* **Enunciado del ejercicio**: Según el texto de lectura, ¿adónde decidió irse Antón y por cuánto tiempo?

**** Texto de lectura

Pero tenía tiempo sólo hasta que llegó ese día. Un día en que ya no hubo más tiempo. Ese día en el que la peor noticia de todas dio por tierra con mi máxima setentera de dejar que todo fluya. Ahí estaba el cachetazo posmoderno aplacando mis hormonas: capitalismo y globalización formaban una ecuación que definitivamente tenía como resultado la huída compulsiva. Sucedía que, en ese tiempo tan poco sincronizado que había discurrido entre sus vacaciones y las mías, mi Antón había decidido que se iba a la India por un año. Sí. A-la-India-por-un-año. Chan. Con ese acorde empezaba mi tango y mi pena empezaba a ser más honda que la de Malena.
No, no es justo. En absoluto. Propongo que Lucifer sodomice a Cupido. Por imbécil. Una flecha perdida, una negligencia angelical y cae sobre la tierra la peor de las tragedias. En el primer acto nos conocemos. Nos olemos. Nos gustamos. Como si yo fuera una chica encantadora a quien volver a ver si le pone ganas. Como cuando por fin encuentro a un tío que me gusta y también le pongo ganas. Nos revolcamos como locos. Como si la vida fuera, en vez de atroz, una vida fantástica. Entonces, e invariablemente, en el segundo acto aparecen los obstáculos. Se coman o no perdices en el tercero, parece que en el acto intermedio siempre hay que atragantarse. Yo me había salvado de atragantarme con el pollo al que le había ganado la batalla, pero esta vez podría terminar más enterrada que Desdémona...
Tenía que hacer algo, no me podía quedar de brazos cruzados. La primera idea que se me vino a la cabeza fue secuestrarlo. Podría conseguirme una mesa plegable, varios billetes de lotería falsos, una peluca y un par de gafas bien oscuras. Me plantaría con mi chiringuito frente a su casa y estudiaría sus movimientos. Después de todo, quién puede sospechar de una pobre cieguita trabajando para la ONCE. Eso hasta parecía divertido, pero lo difícil sería instrumentalizar el secuestro. Entonces pensé en pagarle a los muchachos de la barrabrava xeneize para que trabajen sucio. También me acordé que tenía un amigo en Nápoles y lo busqué en Facebook. Pero no, necesitaba algo más efectivo. Podría escribirle un mail a Bin y pedirle colaboración para violar la seguridad aeroportuaria. El entendería la causa, la gente con turbante también tienen corazón. Una amenaza creíble de bomba y el avión no saldría. Lo malo es que no se iba un 11, sino un 8. (¡Un 8!). El 8 les gusta a los chinos. A los terroristas les gusta el 11. ¿Cómo podría convencerlo? ¿Le bastarían mis conocimientos de numerología? En fin... No se rían, lo llevo fatal. Pensé miles de cosas hasta que terminé por entender que, a menos que aceptara vivir mis próximos veinte años entre rejas, el chico se iría de todos modos.

********
**** Material extraído

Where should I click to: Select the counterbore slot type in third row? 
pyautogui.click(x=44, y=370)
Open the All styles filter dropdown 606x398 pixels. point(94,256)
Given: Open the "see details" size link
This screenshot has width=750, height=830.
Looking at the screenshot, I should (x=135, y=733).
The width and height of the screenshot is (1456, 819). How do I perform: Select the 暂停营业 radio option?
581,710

********
**** Material extraído

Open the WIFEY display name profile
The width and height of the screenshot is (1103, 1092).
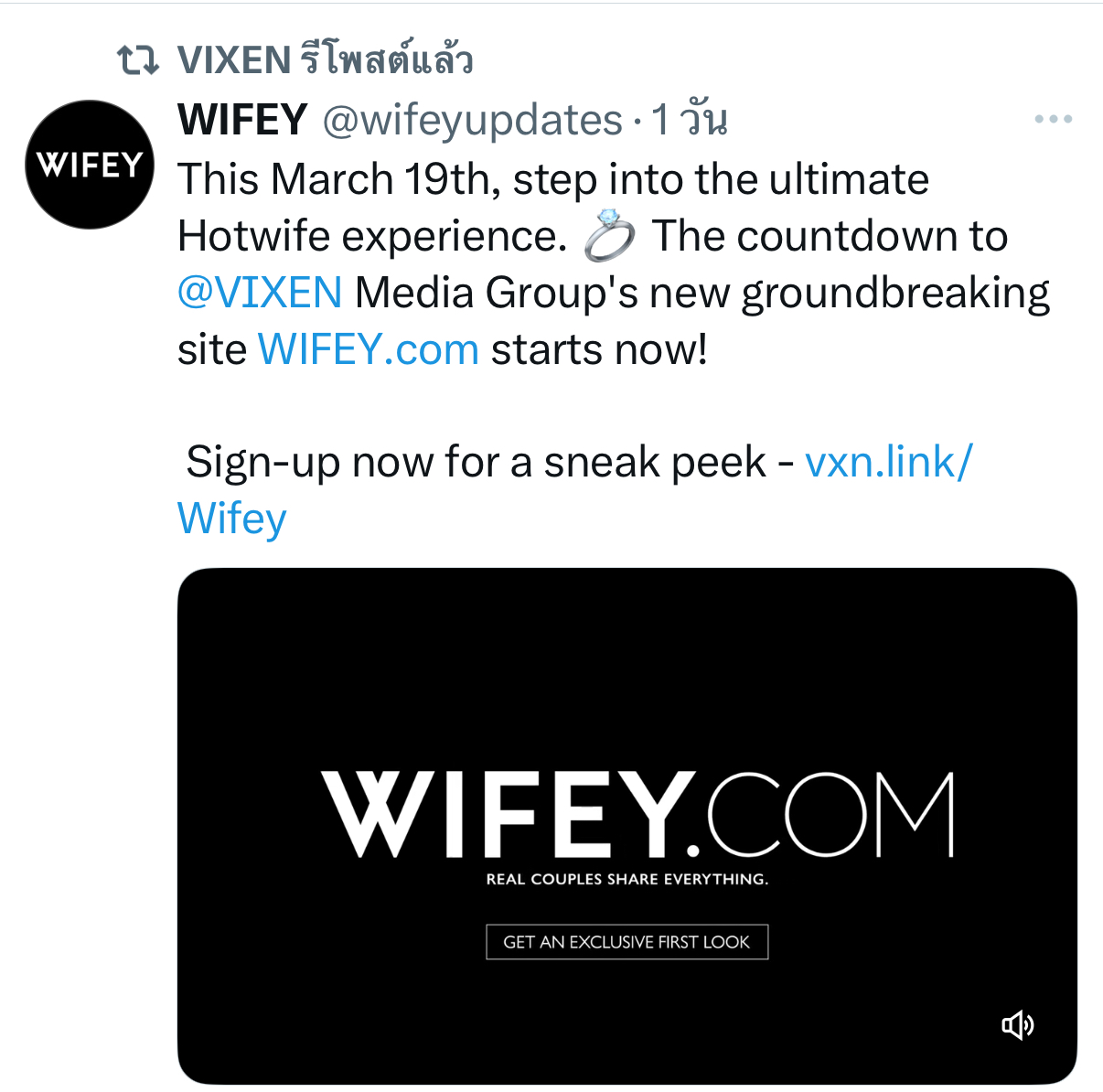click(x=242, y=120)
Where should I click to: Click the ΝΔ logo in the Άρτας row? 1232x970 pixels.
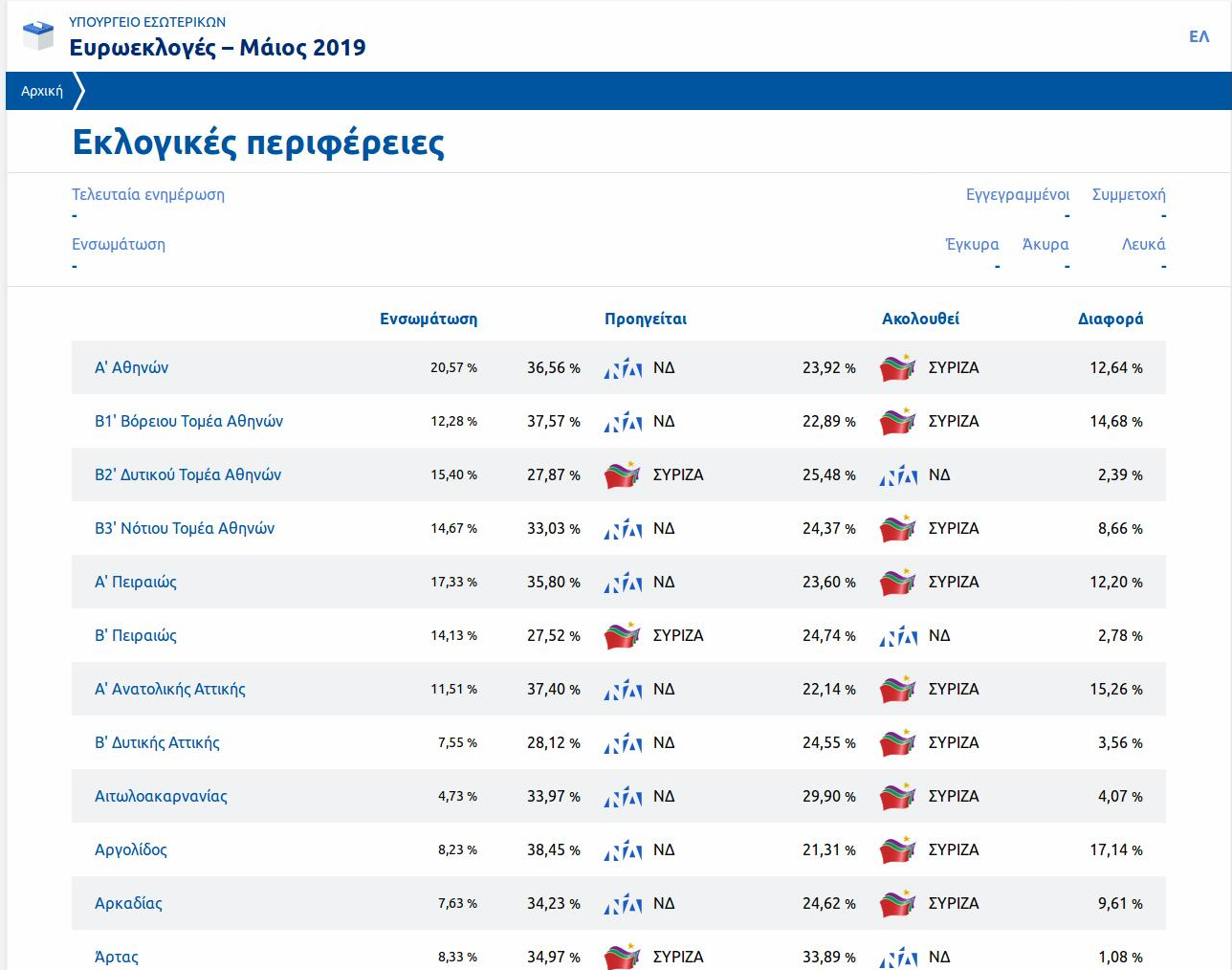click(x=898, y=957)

********

* **Solución desarrollada**: A la India, por un año.